*Dataset entries:*
'''

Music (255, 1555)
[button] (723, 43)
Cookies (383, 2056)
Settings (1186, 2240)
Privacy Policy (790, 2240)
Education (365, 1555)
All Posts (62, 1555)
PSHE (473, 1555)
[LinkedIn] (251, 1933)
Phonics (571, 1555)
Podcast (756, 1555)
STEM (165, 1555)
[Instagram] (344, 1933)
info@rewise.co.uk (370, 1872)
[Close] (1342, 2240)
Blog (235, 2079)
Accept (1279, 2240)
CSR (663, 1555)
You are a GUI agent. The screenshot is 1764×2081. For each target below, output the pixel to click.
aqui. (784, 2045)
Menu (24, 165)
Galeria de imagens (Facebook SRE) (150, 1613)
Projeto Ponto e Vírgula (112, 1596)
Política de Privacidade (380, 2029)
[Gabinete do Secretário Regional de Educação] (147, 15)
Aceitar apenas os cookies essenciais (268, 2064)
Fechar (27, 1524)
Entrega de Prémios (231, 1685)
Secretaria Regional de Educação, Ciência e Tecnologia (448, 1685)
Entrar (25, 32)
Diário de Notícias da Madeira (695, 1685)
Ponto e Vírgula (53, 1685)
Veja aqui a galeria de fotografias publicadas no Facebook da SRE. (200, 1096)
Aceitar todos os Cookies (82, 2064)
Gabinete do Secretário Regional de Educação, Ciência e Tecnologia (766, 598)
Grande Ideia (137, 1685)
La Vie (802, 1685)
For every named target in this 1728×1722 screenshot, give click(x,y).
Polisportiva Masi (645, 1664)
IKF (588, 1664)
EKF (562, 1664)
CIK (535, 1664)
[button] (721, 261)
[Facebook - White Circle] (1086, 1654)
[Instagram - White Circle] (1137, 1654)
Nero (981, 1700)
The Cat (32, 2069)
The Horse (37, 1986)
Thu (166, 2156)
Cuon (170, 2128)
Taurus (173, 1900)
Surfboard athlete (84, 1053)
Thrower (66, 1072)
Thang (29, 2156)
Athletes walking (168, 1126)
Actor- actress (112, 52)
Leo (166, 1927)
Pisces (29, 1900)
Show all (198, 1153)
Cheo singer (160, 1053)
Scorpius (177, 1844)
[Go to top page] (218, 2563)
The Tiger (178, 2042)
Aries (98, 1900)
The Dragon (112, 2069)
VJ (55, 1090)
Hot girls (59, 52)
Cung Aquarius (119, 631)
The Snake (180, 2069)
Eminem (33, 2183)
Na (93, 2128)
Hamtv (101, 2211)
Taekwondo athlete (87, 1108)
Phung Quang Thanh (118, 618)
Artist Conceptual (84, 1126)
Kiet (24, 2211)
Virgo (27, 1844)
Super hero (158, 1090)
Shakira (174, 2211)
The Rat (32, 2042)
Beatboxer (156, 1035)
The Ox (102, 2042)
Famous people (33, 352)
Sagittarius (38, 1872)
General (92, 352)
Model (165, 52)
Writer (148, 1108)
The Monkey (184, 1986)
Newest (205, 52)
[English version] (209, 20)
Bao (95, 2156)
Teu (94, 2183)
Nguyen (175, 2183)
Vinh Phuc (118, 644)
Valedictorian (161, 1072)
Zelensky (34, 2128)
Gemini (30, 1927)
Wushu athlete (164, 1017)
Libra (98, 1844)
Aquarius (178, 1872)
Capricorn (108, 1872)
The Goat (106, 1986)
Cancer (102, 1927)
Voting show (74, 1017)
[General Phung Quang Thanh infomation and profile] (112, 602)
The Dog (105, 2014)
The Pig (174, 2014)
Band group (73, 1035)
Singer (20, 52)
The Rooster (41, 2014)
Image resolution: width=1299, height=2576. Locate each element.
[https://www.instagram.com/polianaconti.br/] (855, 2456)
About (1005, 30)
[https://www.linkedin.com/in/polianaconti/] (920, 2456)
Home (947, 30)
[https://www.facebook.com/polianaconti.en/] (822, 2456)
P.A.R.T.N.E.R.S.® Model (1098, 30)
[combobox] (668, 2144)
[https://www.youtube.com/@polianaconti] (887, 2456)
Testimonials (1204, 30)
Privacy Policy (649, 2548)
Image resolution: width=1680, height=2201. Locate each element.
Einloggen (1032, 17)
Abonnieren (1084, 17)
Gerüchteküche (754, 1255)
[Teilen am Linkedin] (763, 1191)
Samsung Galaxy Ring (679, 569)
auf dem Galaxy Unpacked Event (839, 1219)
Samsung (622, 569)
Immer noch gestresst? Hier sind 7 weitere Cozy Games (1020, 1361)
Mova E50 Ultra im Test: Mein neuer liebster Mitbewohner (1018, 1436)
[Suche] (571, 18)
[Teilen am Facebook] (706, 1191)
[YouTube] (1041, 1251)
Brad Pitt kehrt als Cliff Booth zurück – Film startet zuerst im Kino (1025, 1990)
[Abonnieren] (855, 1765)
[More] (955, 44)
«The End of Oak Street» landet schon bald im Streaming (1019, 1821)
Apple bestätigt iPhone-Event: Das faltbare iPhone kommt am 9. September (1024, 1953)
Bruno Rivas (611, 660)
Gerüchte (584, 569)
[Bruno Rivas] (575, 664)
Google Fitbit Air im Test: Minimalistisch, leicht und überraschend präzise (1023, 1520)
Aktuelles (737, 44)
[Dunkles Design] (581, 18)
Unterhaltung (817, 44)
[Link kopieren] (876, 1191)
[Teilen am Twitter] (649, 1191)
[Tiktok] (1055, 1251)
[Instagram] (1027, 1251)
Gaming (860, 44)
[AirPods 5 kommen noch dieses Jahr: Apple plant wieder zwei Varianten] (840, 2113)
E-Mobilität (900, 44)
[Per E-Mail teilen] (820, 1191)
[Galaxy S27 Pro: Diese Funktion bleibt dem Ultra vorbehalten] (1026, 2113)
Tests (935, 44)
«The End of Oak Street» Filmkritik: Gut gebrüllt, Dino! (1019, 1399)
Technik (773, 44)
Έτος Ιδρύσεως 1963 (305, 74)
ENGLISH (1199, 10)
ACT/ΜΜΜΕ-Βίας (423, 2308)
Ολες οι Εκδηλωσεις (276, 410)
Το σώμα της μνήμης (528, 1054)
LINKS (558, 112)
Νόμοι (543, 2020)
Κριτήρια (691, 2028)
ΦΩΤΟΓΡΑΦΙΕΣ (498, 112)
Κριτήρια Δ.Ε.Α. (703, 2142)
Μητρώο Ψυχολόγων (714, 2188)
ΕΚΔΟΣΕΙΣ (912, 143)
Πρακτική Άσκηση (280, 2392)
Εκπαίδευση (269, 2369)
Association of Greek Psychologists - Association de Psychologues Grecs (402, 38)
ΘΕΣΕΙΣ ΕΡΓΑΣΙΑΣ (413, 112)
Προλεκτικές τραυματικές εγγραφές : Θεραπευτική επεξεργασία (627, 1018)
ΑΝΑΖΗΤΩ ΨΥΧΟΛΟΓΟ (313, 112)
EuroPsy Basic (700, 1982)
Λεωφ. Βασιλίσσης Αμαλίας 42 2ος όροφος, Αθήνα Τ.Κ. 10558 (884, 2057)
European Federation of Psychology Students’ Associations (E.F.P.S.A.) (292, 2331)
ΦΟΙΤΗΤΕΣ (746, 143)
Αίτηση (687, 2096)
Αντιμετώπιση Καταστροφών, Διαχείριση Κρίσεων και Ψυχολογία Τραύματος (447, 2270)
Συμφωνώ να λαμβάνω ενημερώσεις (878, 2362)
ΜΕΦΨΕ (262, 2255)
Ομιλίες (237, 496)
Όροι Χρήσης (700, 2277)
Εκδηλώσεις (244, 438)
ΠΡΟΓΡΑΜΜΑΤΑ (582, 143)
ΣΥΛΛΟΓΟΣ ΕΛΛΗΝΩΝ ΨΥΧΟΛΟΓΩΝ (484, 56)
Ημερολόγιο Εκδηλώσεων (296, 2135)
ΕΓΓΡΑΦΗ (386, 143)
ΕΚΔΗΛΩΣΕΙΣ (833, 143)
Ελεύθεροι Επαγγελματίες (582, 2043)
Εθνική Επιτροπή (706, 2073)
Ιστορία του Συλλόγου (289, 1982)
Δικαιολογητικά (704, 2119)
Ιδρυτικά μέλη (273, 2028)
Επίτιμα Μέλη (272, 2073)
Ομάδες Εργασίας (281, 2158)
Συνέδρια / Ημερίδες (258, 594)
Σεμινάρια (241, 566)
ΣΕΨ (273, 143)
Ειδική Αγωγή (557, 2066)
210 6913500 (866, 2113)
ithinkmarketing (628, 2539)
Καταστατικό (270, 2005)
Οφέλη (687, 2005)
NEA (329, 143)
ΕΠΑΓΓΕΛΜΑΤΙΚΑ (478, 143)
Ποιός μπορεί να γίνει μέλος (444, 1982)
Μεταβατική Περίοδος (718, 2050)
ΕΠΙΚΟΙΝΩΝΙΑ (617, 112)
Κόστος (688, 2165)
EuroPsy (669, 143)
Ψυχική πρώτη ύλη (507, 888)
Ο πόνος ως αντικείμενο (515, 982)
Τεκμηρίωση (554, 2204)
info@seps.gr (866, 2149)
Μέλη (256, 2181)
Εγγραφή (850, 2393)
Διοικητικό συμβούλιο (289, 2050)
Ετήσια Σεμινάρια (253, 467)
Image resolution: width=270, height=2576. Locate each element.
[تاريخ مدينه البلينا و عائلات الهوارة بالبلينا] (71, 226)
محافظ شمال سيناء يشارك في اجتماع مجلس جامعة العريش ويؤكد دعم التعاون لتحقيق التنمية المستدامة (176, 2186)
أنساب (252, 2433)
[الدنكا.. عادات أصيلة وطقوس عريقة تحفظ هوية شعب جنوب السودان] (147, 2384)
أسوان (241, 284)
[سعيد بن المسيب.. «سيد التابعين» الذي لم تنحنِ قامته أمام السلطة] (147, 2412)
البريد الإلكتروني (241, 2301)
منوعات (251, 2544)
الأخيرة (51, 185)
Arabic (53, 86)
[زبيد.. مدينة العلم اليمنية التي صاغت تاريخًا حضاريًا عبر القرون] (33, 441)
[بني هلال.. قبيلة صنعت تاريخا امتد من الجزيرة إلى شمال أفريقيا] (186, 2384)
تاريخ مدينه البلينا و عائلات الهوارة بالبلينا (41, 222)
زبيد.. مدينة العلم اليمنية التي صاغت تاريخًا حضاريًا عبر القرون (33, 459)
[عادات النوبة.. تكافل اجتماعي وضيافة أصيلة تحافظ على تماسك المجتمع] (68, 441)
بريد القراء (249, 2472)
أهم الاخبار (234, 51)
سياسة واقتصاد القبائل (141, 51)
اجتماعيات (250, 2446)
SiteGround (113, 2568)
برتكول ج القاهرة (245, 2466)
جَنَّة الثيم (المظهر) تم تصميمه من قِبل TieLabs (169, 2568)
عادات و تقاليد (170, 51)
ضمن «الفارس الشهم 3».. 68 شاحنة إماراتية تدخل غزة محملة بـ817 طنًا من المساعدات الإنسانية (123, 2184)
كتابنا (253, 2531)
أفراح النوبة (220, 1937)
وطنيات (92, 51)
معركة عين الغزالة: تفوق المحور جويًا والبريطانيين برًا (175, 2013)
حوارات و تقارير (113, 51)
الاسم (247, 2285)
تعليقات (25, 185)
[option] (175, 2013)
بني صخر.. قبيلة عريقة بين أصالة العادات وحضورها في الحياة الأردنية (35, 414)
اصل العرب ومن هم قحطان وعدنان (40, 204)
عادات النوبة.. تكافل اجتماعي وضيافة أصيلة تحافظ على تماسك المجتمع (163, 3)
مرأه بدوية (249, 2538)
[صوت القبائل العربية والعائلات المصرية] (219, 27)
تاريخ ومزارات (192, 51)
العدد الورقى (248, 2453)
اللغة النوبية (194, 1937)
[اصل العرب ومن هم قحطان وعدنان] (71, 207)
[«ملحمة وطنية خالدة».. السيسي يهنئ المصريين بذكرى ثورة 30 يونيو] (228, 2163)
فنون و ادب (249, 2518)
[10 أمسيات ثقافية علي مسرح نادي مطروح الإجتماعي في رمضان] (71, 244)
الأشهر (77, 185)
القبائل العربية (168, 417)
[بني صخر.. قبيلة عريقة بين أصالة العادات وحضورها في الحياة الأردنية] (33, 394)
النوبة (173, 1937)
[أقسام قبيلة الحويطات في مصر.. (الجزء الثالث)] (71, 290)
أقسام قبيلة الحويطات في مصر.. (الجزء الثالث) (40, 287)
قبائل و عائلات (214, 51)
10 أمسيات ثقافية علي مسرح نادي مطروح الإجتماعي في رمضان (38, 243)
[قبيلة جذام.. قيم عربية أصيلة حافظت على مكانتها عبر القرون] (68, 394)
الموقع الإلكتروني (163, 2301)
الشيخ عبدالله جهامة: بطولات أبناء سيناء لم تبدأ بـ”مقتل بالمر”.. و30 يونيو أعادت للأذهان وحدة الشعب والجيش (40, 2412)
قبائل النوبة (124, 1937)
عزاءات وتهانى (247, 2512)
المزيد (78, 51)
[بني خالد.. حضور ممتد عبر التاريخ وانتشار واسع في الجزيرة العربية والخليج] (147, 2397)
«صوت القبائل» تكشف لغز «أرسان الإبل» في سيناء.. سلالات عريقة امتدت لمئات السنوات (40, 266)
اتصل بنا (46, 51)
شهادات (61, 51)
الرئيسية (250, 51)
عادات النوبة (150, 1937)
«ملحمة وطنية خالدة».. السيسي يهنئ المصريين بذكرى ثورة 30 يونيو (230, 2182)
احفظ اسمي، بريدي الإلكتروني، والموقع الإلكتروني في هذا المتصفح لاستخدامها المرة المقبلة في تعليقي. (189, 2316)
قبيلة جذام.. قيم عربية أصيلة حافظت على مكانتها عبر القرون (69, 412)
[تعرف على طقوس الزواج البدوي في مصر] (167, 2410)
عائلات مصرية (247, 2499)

'''

*Task prompt:* When you retype the data above, start at its first line, stop after the line containing "Fechar (27, 1524)", and leave out everything else.

*Task output:*
Music (255, 1555)
[button] (723, 43)
Cookies (383, 2056)
Settings (1186, 2240)
Privacy Policy (790, 2240)
Education (365, 1555)
All Posts (62, 1555)
PSHE (473, 1555)
[LinkedIn] (251, 1933)
Phonics (571, 1555)
Podcast (756, 1555)
STEM (165, 1555)
[Instagram] (344, 1933)
info@rewise.co.uk (370, 1872)
[Close] (1342, 2240)
Blog (235, 2079)
Accept (1279, 2240)
CSR (663, 1555)
You are a GUI agent. The screenshot is 1764×2081. For each target below, output the pixel to click.
aqui. (784, 2045)
Menu (24, 165)
Galeria de imagens (Facebook SRE) (150, 1613)
Projeto Ponto e Vírgula (112, 1596)
Política de Privacidade (380, 2029)
[Gabinete do Secretário Regional de Educação] (147, 15)
Aceitar apenas os cookies essenciais (268, 2064)
Fechar (27, 1524)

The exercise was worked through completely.